For Binary Moon in particular I like to keep a close eye on the numbers. Over the last year the traffic has been increasingly steadily – I recently had my biggest month – with over 179,745 page views. That’s a big number and I was understandably really pleased that my site is doing so well.
Because I constantly check the statistics – I know where people are coming from, what is most popular, and all the other things a good blog owner should know – which is why I was so surprised to see the change I did. It took me about 15 minutes of hunting through Google Analytics to work out what had happened.

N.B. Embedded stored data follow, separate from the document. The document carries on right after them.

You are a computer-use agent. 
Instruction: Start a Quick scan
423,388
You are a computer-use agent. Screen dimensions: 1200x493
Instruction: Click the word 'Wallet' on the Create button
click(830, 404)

It turned out some of my image attachment pages – which do really well on Google image search – had been removed from the Google search results.
Hmmm – not great.
Once I realised where the crisis had originated I was able to go into fire fighting mode and fix the issue, and now my rankings are starting to head upwards again. It turned out the problem had happened because I had read a ‘tutorial’ about the WordPress SEO (by Yoast) plugin and how best to optimise it. In following the tutorial I ended up delisting some of my content.
Note: The issue was nothing to do with the WordPress SEO plugin – I would definitely recommend you use it. It happened because I changed some settings I shouldn’t have. The plugin did exactly what it was told to.
In working to fix this problem I learnt 3 things:
Lesson 1: Don’t Blindly Follow Online Tutorials
This first lesson should probably be subtitled – ‘especially if they involve SEO‘.
I don’t consider myself an expert at SEO, but I like to think I know more than your average developer – and so I feel a bit daft for making the changes I did. I was following a tutorial about the WordPress SEO plugin telling me how to ‘optimise the settings’ – and I wasn’t really paying attention to what I was doing.
In hindsight I probably should have ignored the tutorial entirely since I hardly changed anything anyway. The only elements I did change delisted some of my better performing content!
Lesson 2: Diversify, Don’t Rely on a Single Service
I’ve not really considered where my traffic comes from before – I know which referrers are most popular, but that’s about it. I get a lot of traffic from Google and Google image search – so what happens if I get hit by a Google search algorithm update that penalises my site for some reason? I’ve not knowingly done anything wrong, but that doesn’t mean Google won’t lower my rankings in the future.
It’s something to ponder for sure, and I am going to think about it more in the coming year.
One quick thing I have done is add some Pinterest buttons on the image attachment pages. Perhaps that will encourage people to Pin my stuff a little more often. This is a small change but it is a first step in increasing the diversification of my visitor referral sources.
Lesson 3: Patience
Once I found the problem I fixed it quite quickly. And waited. And waited. The images were delisted about 3 weeks ago now, and it’s only in the last few days that my website page views have been getting back to their old numbers. I was tempted to keep changing things, tweaking and improving, but if I had done that without waiting then I might have made things worse, or I might have broken something else and not realised.
Bonus Lesson: Don’t Panic!
This whole thing was a bit of a worry. I know it’s all vanity and the people who visit these images don’t really interact or add to the website in any way – but it’s important to me. By staying relatively calm, and approaching the problem in a methodical way – I was able to fix the issue and get things back to normal.